Like traditional computer memory, quantum memory stores digital information. However, quantum memory is also able to utilize several potentially advantageous quantum phenomena, such as superposition. Moreover, quantum memory, like in this international research program, only requires a single photon per memory cell, which can enable drastically faster, more efficient, and secure memory.

“This technology not only leads to extreme miniaturization of quantum memory devices, it also enables better control of the interactions between individual photons and atoms,” said Tian Zhong, the lead author of the study and a Caltech postdoctoral scholar, in a press release. Photons are attractive for use as a memory conveyance, as they are without mass and charge and can be sent along EMI-resistant fiber optic lines.

The international research team led by Andrei Faraon, assistant professor of applied physics and materials science in the Division of Engineering and Applied Science at Caltech, used optical cavities fabricated from rare-earth ion doped crystals to store the photons. The 700-nanometer-wide and 15-micron-long modules for housing the crystal cavities were machined using focused ion-beam milling and were cooled to 0.5 Kelvin prior to photon insertion. A single photon was pumped into the cavity by a heavily filtered laser and was absorbed by the rare-earth ions until retrieval.

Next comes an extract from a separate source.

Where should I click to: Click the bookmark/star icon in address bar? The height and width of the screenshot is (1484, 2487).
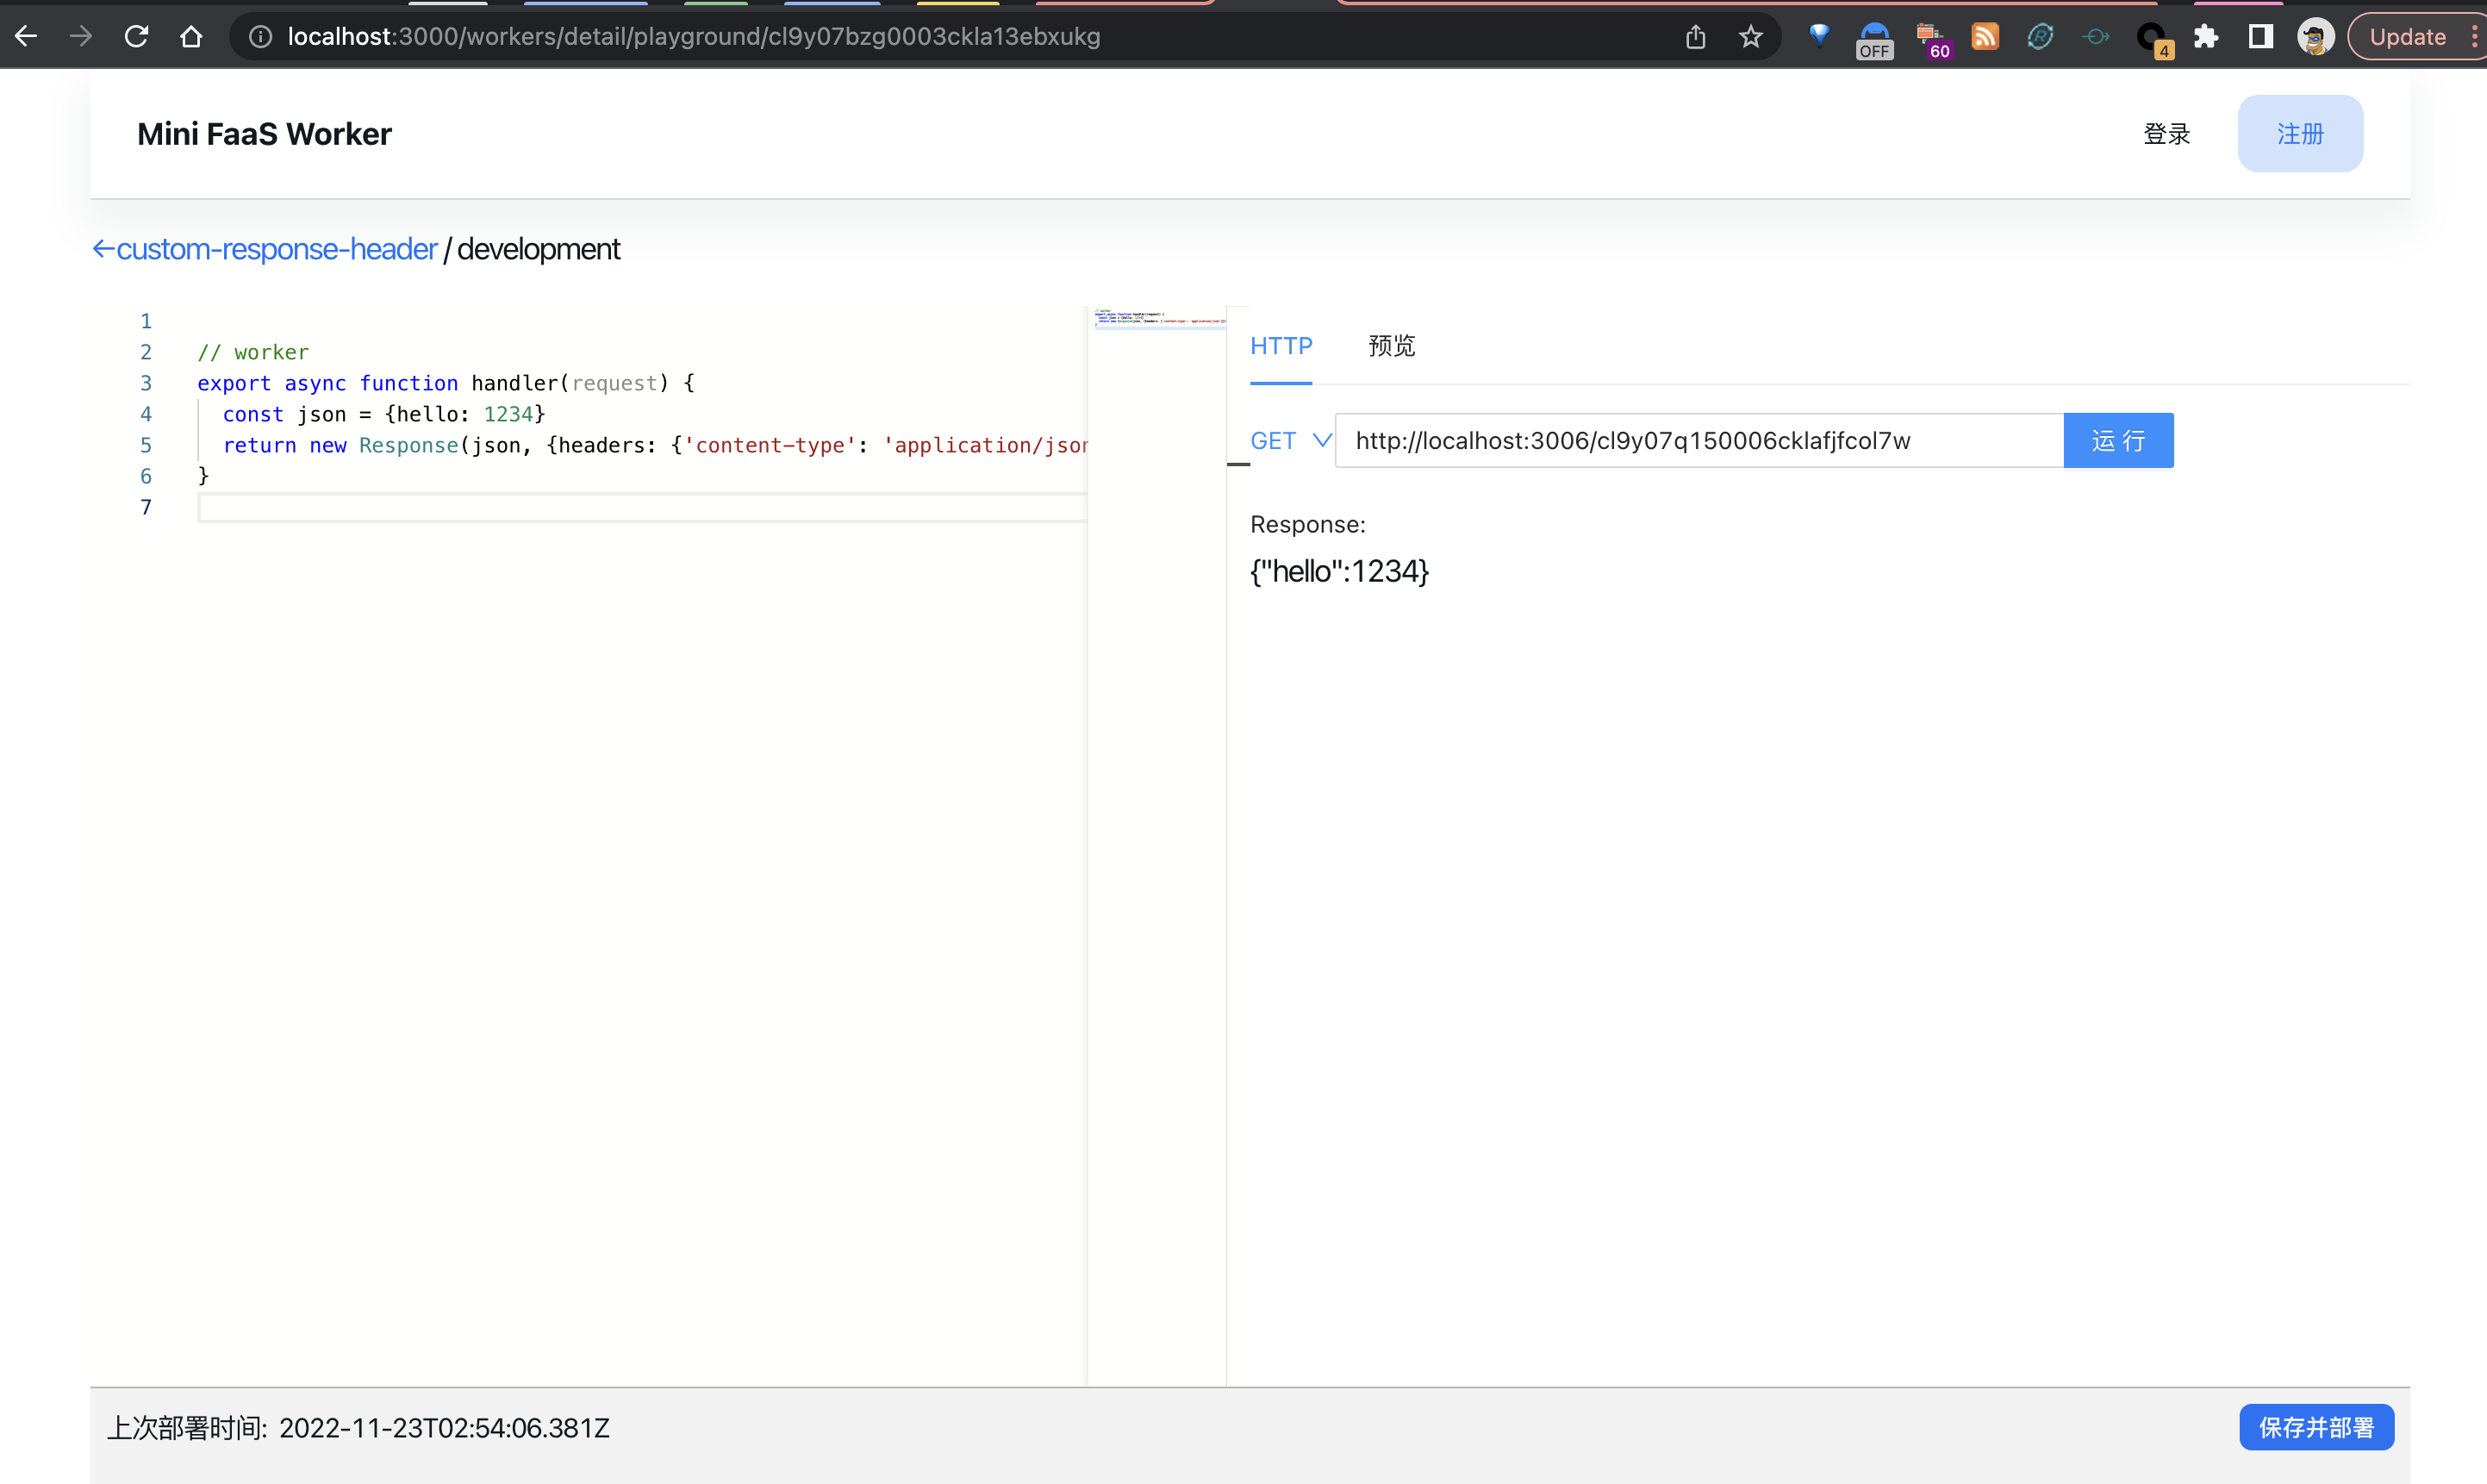[x=1750, y=37]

After 75 nanoseconds, the photons were retrieved and tested to ensure that the original data was intact. A comparison of the wave function of the photons before and after the insertion was used to confirm that the devices were true memory devices. The retrieved photons exhibited a 97% success rate, according to Faraon.

Though the experimental setup may appear quite large and cumbersome compared to traditional solid-state memory, the researchers claim that their nanoscale optical quantum memory can potentially be integrable with chip-scale photon sources and detector devices. Though likely years away, further developments could prove this technology as a practical method of implementing quantum memory in high-performance devices. “The storage time and the overall device efficiency must be further improved in order to evolve this technology into practical devices,” Faraon told Electronic Products. Future development could lead to multiplexed quantum and classical information processing for networking and data center systems.